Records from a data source
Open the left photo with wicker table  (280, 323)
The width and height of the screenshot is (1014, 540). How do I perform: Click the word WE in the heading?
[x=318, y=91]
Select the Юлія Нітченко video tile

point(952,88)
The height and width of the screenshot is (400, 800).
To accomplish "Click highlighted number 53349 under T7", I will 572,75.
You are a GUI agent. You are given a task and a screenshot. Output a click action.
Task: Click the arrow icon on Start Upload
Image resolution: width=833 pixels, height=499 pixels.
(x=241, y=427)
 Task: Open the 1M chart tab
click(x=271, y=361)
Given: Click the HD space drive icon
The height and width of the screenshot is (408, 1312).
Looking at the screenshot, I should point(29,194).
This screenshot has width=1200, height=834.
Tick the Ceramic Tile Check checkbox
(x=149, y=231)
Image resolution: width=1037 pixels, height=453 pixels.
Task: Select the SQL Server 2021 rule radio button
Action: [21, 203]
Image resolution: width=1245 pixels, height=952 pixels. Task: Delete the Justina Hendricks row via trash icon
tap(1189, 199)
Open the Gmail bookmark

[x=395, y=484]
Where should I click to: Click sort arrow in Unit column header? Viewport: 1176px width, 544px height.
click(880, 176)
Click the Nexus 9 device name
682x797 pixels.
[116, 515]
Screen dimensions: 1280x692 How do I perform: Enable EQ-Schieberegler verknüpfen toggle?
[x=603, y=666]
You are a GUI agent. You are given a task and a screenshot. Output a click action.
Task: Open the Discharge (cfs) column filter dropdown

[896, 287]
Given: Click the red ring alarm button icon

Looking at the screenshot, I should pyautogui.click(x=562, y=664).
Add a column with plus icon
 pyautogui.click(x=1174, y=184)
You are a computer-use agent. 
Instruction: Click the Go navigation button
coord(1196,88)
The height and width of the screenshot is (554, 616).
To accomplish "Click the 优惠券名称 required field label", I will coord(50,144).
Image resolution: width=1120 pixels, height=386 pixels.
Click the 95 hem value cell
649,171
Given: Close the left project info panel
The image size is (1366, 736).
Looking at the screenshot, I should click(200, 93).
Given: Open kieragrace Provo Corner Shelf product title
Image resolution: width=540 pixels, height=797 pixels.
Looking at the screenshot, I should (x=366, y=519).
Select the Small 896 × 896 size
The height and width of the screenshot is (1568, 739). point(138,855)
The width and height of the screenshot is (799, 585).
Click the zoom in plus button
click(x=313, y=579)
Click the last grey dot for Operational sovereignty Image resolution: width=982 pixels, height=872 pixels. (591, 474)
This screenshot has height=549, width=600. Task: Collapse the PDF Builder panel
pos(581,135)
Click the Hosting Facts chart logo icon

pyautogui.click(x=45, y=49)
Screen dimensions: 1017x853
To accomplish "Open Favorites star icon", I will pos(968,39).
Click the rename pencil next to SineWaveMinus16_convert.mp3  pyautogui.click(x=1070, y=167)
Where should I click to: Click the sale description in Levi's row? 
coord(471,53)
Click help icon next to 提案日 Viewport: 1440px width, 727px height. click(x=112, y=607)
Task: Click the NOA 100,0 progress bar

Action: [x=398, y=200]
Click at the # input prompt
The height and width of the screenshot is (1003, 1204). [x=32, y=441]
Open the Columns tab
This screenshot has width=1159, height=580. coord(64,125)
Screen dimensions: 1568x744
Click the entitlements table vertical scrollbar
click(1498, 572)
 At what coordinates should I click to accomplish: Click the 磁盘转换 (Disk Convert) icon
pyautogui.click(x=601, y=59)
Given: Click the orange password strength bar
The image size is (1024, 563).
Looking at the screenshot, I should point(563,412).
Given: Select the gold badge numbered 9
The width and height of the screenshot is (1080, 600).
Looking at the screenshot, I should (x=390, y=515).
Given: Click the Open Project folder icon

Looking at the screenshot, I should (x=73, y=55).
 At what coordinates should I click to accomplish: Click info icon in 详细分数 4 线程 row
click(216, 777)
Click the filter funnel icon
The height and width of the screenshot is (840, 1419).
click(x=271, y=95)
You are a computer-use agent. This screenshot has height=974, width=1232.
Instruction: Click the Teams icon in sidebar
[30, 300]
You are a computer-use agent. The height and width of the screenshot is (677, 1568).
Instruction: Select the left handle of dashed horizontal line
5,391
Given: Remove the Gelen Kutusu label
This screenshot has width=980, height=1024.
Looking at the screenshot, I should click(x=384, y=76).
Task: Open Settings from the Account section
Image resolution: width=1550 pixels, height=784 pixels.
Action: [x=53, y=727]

* TASK BRIEF
Tell me how many lines of the data hold the word "will", giving only the number.

* EXERCISE ANSWER
3